(Provided records):
....

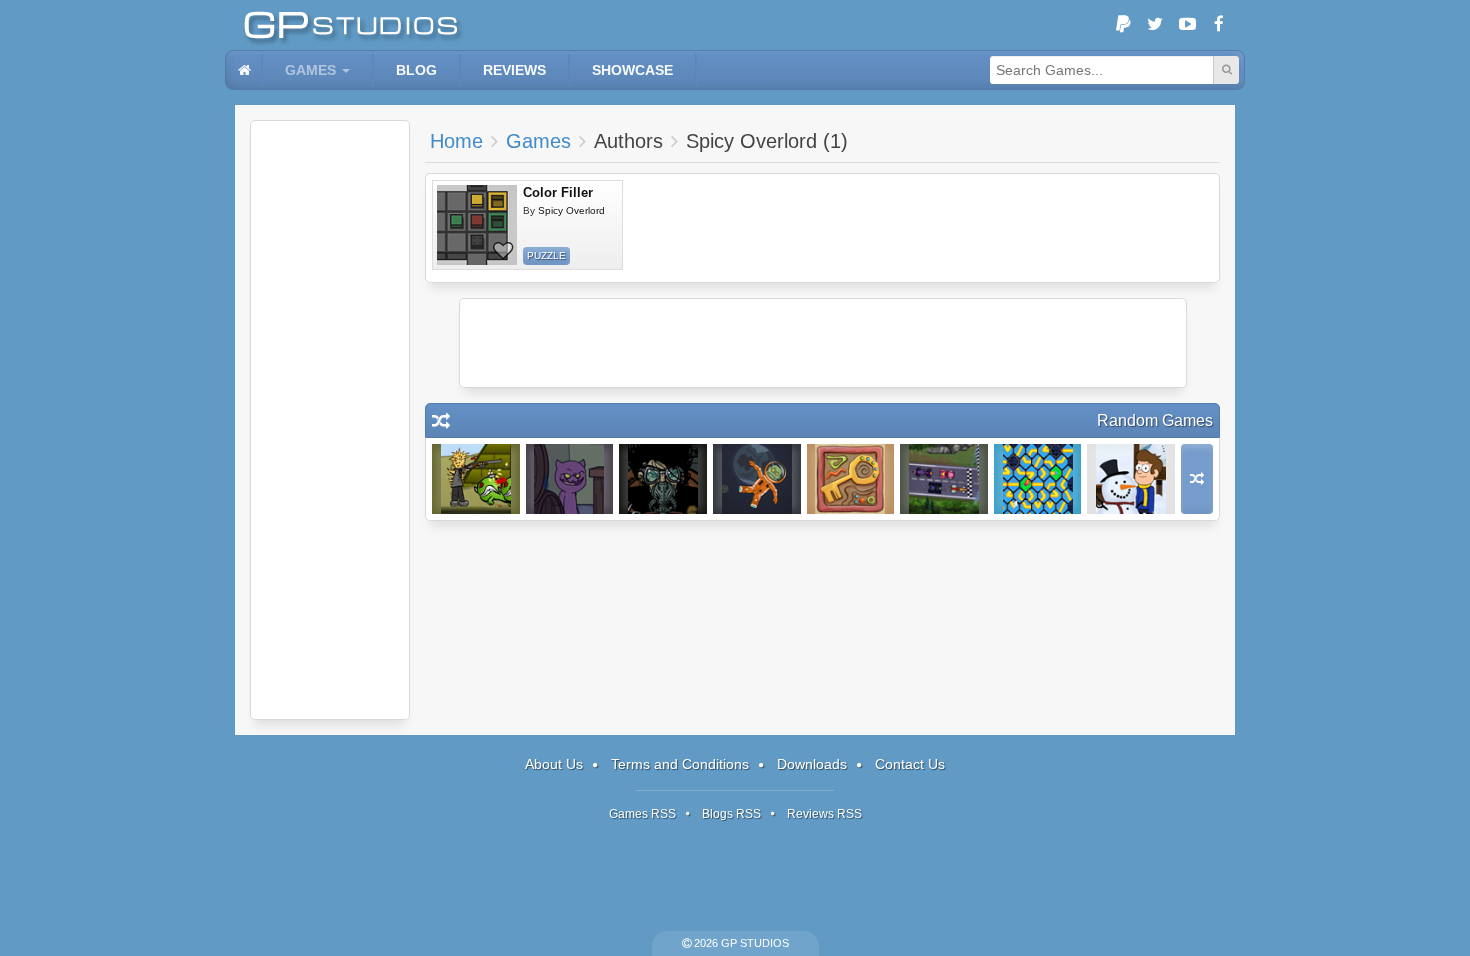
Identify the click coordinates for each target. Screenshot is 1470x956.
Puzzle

....

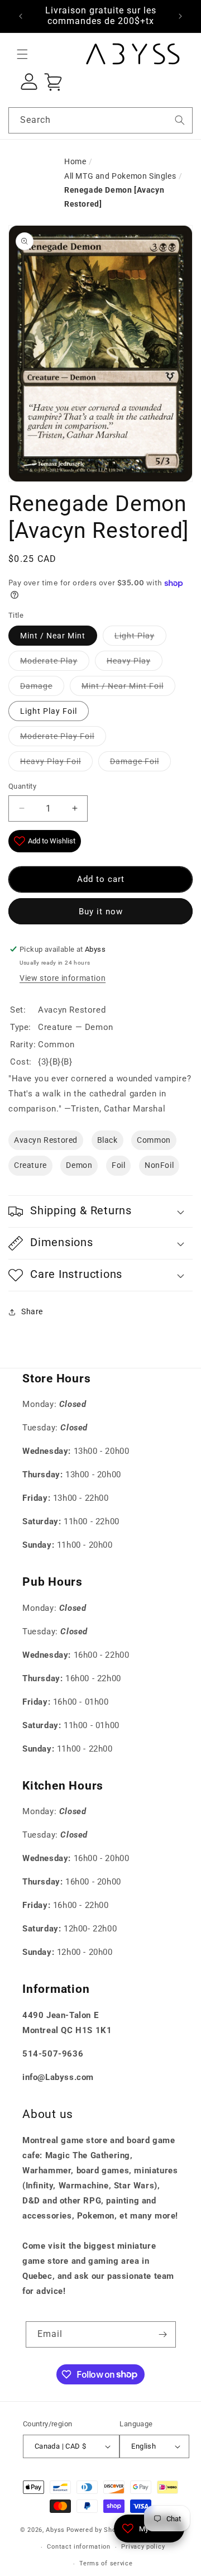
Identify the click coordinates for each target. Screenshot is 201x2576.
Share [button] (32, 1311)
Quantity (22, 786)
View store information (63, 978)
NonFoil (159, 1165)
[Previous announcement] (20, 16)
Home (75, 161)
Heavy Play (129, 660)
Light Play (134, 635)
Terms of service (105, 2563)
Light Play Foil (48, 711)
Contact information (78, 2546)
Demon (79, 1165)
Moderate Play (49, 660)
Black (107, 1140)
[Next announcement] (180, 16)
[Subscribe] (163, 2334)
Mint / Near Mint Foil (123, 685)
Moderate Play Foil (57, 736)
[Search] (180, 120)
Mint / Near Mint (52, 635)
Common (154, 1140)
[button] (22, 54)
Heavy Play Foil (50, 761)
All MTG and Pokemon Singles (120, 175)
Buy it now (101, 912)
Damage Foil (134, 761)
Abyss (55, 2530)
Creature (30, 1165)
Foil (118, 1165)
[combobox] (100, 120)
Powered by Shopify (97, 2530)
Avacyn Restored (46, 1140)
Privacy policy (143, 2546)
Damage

....

(What to produce): If a line of the data holds the string "Screenshot", list it.

(Task solution):
Identify the click coordinates for each target. Screenshot is 1470x956.
Identify the click coordinates for each target. Screenshot is 201x2576.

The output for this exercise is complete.